The **Playground** lets you wire up testcases, an agent, and metrics in a single workspace, then run everything end-to-end. Results and scores appear inline so you can iterate without leaving the page.

<DarkLightImage lightSrc="/images/playground-light.png" darkSrc="/images/playground-dark.png" caption="Playground overview." alt="Screenshot of the Playground showing testcases, agent, results, and scores." />

## How It Works

The Playground is laid out as a left-to-right flow:

1. **Testcases** (left) — the inputs and expected outputs your agent will be tested against
2. **Agent** (center) — the prompt and settings (temperature, maximum length, etc.) that define your agent's behavior
3. **Results** (center-right) — the agent's actual responses for each testcase
4. **Evaluator → Scores** (right) — metrics score each result and show pass/fail with reasoning

Click **RUN** to execute the full flow.

## Testcases

Select a testset from the dropdown at the top of the left panel. The testcases in that testset appear as cards below, each summarizing its input fields. Click **+ Add testcases** to create new ones directly in the Playground.

## Agent

The Agent node is where you configure what gets sent to the model.
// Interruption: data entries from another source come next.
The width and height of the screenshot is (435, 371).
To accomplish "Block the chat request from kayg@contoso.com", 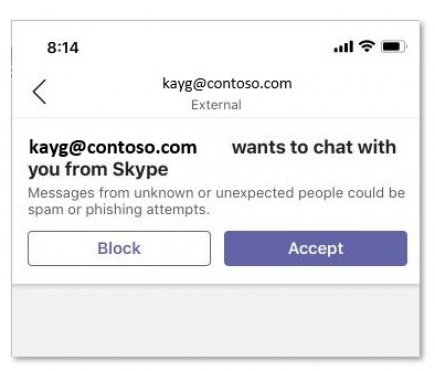I will coord(119,248).
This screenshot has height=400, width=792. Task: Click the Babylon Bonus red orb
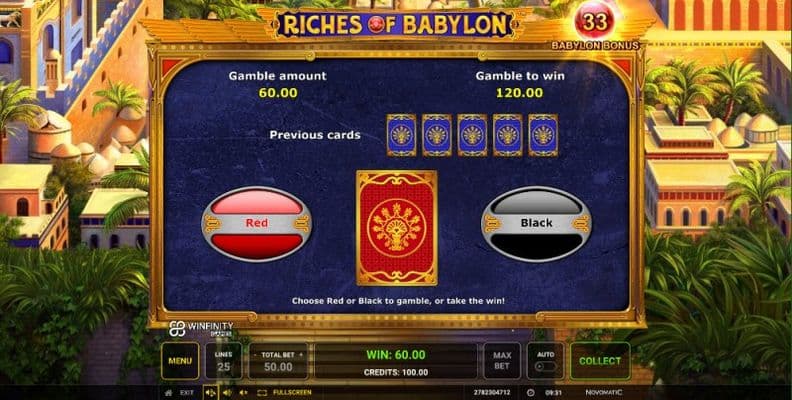tap(594, 21)
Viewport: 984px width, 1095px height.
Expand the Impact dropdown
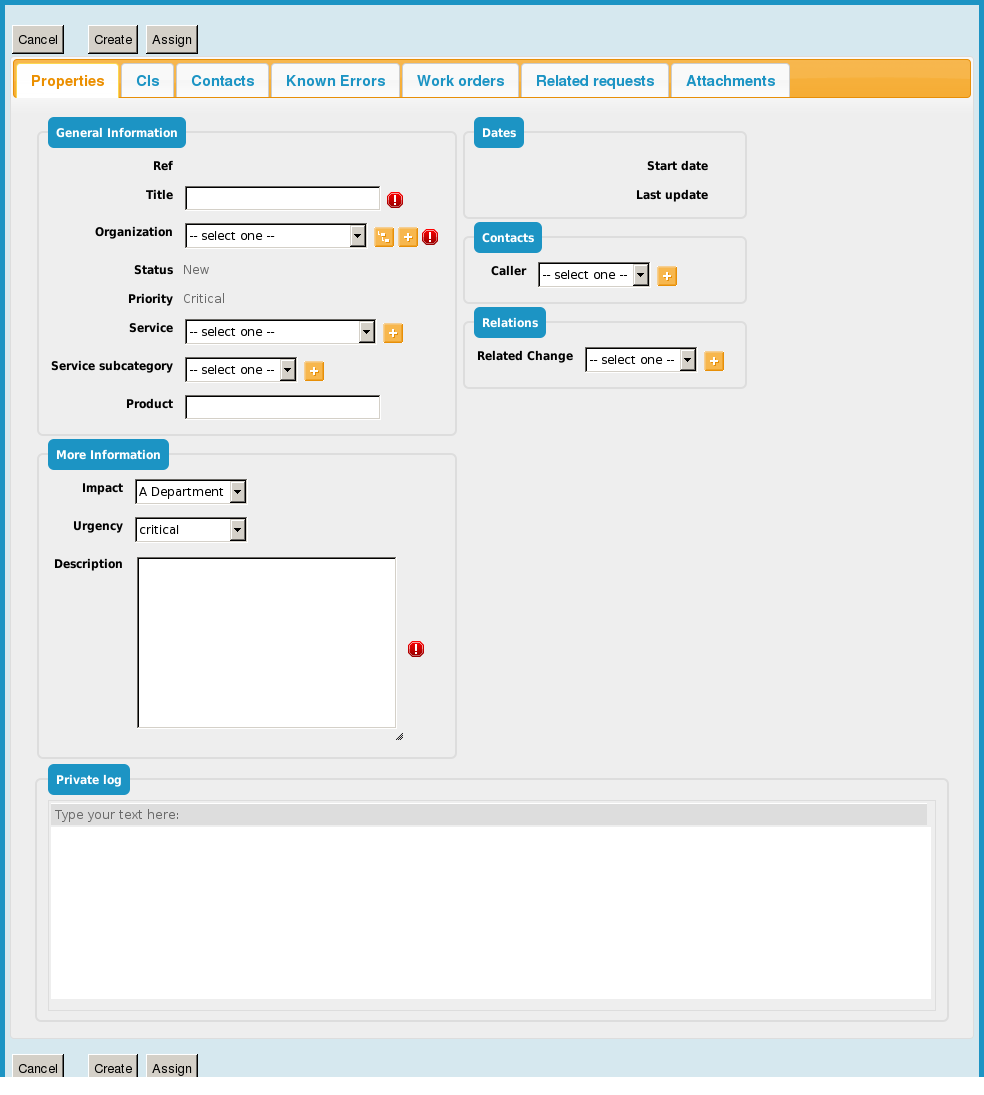[190, 492]
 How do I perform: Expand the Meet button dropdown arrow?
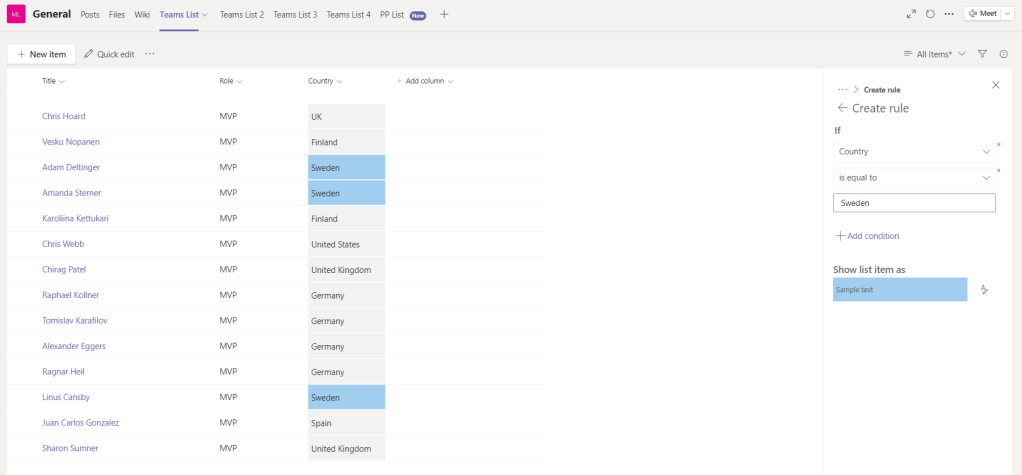(1007, 14)
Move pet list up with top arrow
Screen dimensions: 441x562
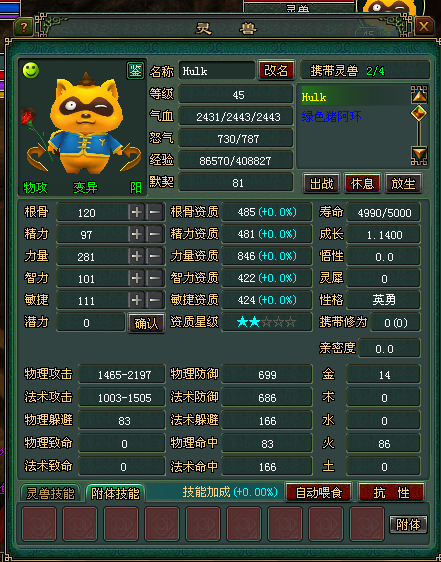click(419, 95)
* **Prompt tab** — write your prompt using Jinja syntax. Reference testcase fields with `{{all.inputs}}` or specific fields like `{{inputs.query}}`.
* **Settings tab** — choose the model, temperature, and other parameters.
* **Messages** — click **+ ADD MESSAGE** to add messages and set roles (System, User, Assistant).

The version indicator (e.g. "V1 Prod") shows which agent version you're editing.

## Results

After a run, each testcase gets a result card showing the agent's response. Flow lines connect each testcase to its corresponding result.

## Evaluator and Scores

The **Evaluator** node in the top-right holds your metrics. Click it to configure which metrics to use and how many are attached (e.g. "1 METRICS").

After scoring completes, each result gets a score card on the far right showing:

* **Pass/Fail** status per metric
* **Score** value (e.g. 3/5)
* **Reasoning** explaining why the metric scored the way it did

<Tip>
  Update a metric's guidelines and re-run to see how scoring changes — no need to re-execute the agent.
</Tip>

## Workflows

**Iterate on a prompt:**
Configure agent → RUN → review scores → adjust prompt → re-run
Start here when your outputs are close but inconsistent. Use score reasoning to pinpoint which instruction or example to refine before your next run.

**Tune metrics:**
RUN → read score reasoning → update metric guidelines → re-run
Use this workflow when agent behavior looks right but grading feels off. Tightening guidelines helps metrics align with your real quality bar.

**Expand test coverage:**
Review scores → add edge-case testcases → RUN → verify
Use failures and near-misses to identify gaps in your dataset. Adding targeted edge cases improves confidence that your agent generalizes beyond happy paths.